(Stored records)

■ ■ ■ ■

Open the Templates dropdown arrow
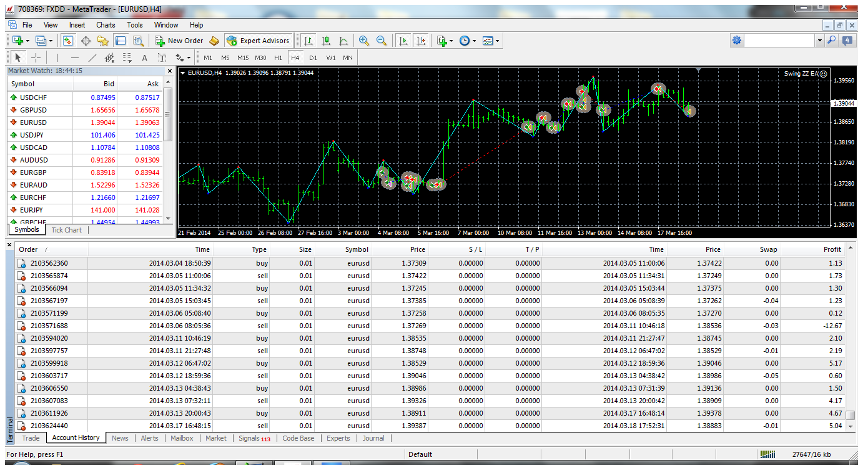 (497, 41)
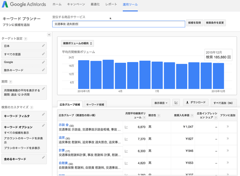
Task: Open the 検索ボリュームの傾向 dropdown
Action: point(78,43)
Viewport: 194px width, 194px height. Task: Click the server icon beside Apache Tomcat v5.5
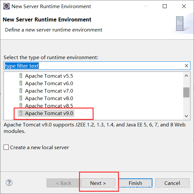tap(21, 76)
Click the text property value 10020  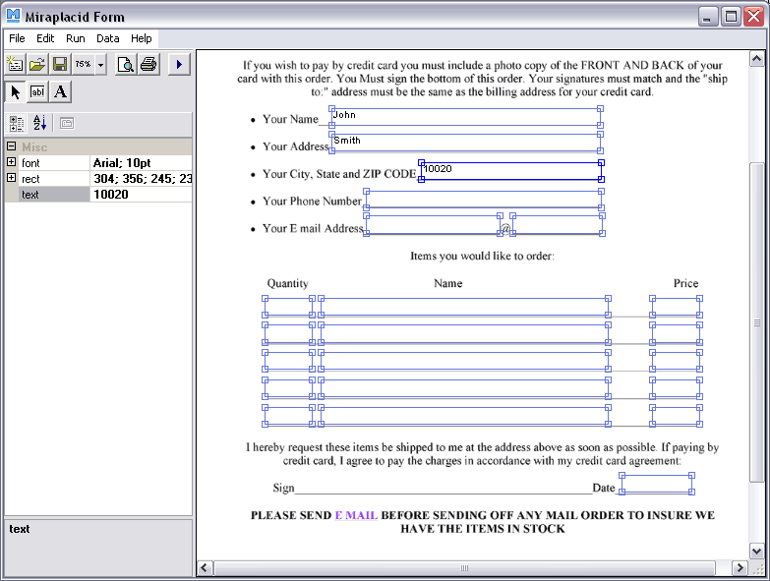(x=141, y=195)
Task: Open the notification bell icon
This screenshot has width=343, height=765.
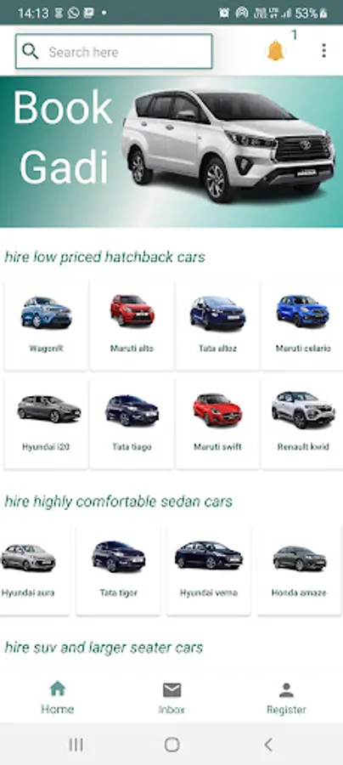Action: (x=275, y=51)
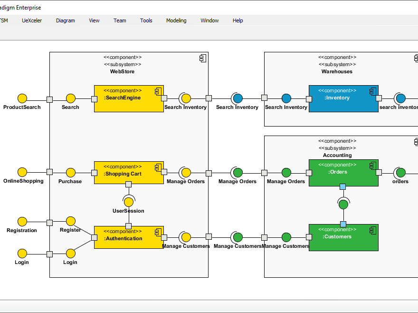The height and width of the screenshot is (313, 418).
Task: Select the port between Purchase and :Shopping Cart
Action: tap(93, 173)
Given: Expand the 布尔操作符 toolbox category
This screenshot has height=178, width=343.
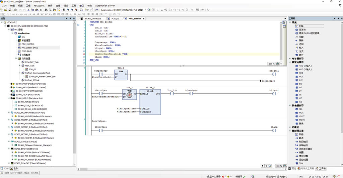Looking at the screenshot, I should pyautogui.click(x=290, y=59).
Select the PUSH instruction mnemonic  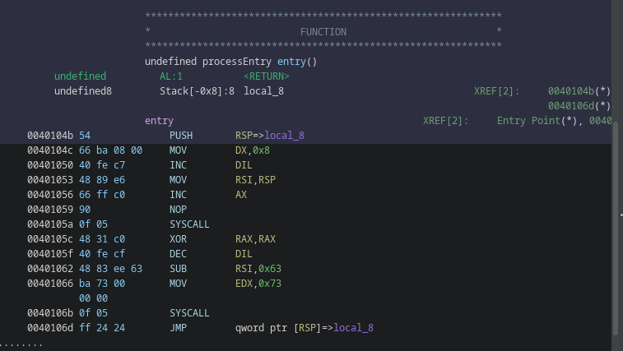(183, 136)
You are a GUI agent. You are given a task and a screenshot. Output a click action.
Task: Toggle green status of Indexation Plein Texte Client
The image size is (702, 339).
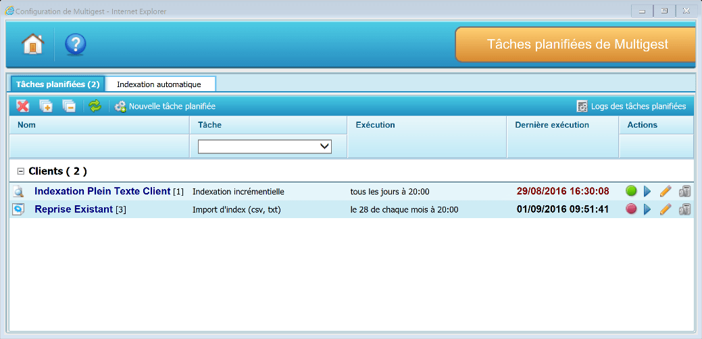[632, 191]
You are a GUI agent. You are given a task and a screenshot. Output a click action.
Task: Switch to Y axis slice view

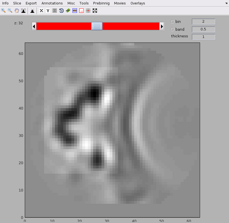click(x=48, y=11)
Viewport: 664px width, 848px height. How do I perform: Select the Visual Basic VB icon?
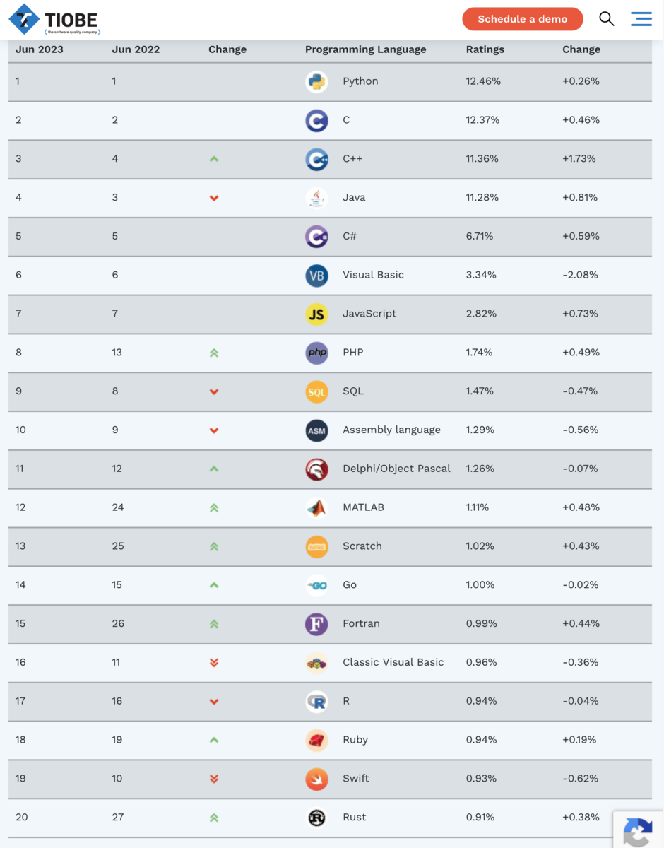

■ ■ ■ ■

### [REQUIREMENT]
Reproduce exactly, with every picture left out, the lines from the one that contains "Task: Toggle green" to the final line of the records above.

### [SOLUTION TO THE PROBLEM]
Task: Toggle green status of Indexation Plein Texte Client
The image size is (702, 339).
[632, 191]
You are a GUI agent. You are given a task and a screenshot. Output a click action.
Task: Switch to Y axis slice view

click(x=48, y=11)
Viewport: 664px width, 848px height. How do I perform: Select the Visual Basic VB icon?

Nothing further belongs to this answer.